If you leave the $n$ parameter blank, the method takes the default value, that is $5$.


In [None]:
df_travel.head()

By symmetry, you can imagine what the `tail` method returns.

In [None]:
df_travel.tail()

We might also need a random sampling of $k$ lines out of the dataframe, this can be achieved by the `sample` method.

In [None]:
df_travel.sample(7)

Other two dataframe methods that are very useful in analysing data are `describe` and `info`.

The `describe` method allows to get some statistical information about our data.

In [None]:
print(type(df_travel.describe()))
df_travel.describe()

Note how the result is again a dataframe whose index is a list of statistical properties, and as columns the values of indexed properties for the first available numerical column (in our case `user_id`).

As one can read in the [docs](https://pandas.pydata.org/docs/reference/api/pandas.DataFrame.describe.html) the method returns a Summary statistics of the Series or Dataframe provided.

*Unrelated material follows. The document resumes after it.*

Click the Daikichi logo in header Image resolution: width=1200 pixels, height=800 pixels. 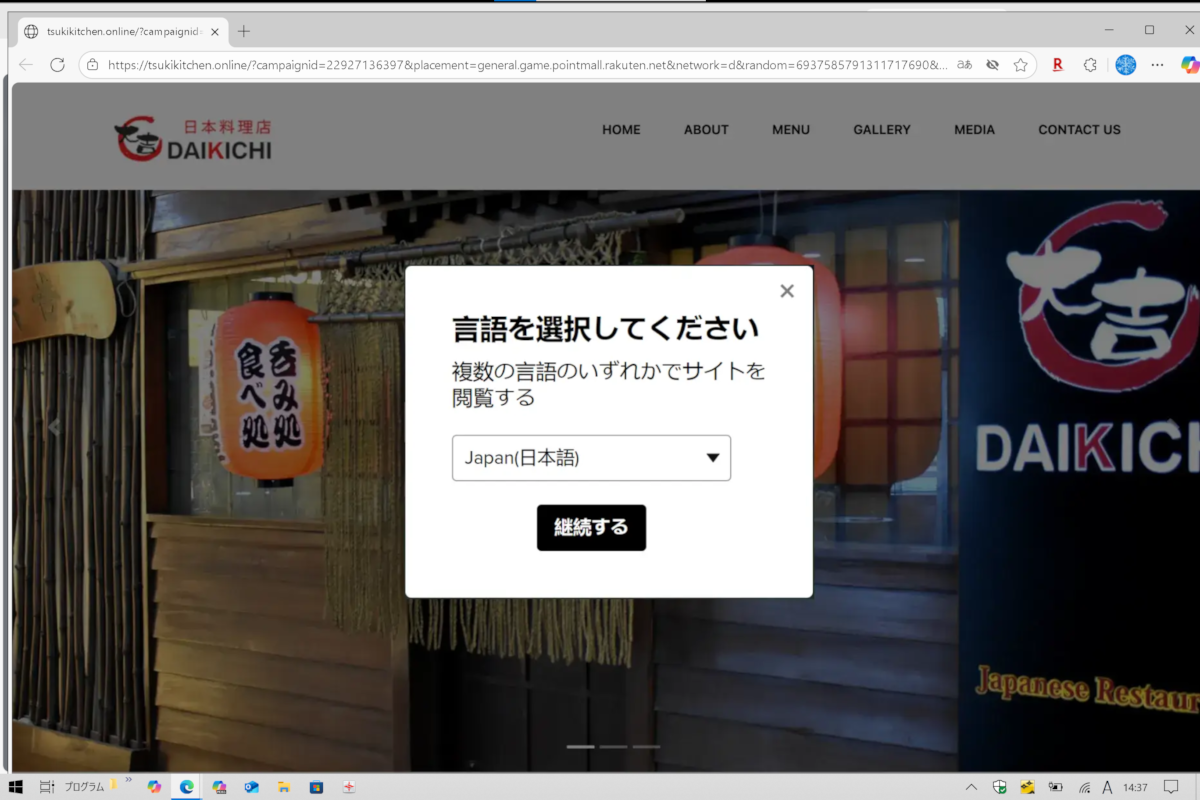[x=193, y=140]

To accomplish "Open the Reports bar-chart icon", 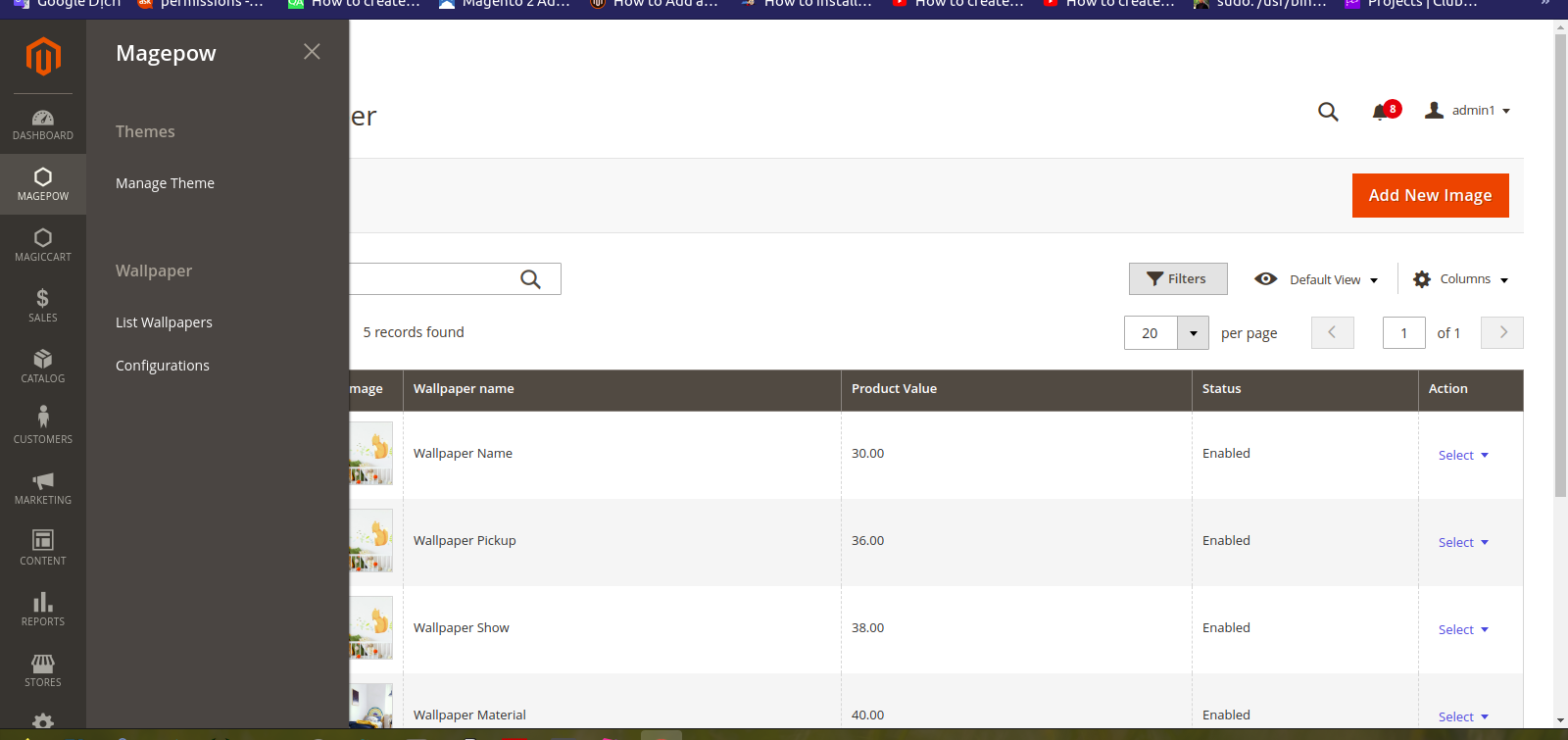I will pos(43,610).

Again, from the official documentation 

> For numeric data, the result’s index will include `count`, `mean`, `std`, `min`, `max` as well as lower, $50$ and upper percentiles. By default the lower percentile is $25$ and the upper percentile is $75$. The $50$ percentile is the same as the median.
>
> For object data (e.g. strings or timestamps), the result’s index will include `count`, `unique`, `top`, and `freq`. The `top` is the most common value. The `freq` is the most common value’s frequency. `Timestamps` also include the first and last items.
>
> If multiple object values have the highest count, then the `count` and `top` results will be arbitrarily chosen from among those with the highest count.
>
> _For mixed data types provided via a DataFrame, the default is to return only an analysis of numeric columns. If the dataframe consists only of object and categorical data without any numeric columns, the default is to return an analysis of both the object and categorical columns. If include='all' is provided as an option, the result will include a union of attributes of each type._
>
> The include and exclude parameters can be used to limit which columns in a DataFrame are analyzed for the output. The parameters are ignored when analyzing a Series.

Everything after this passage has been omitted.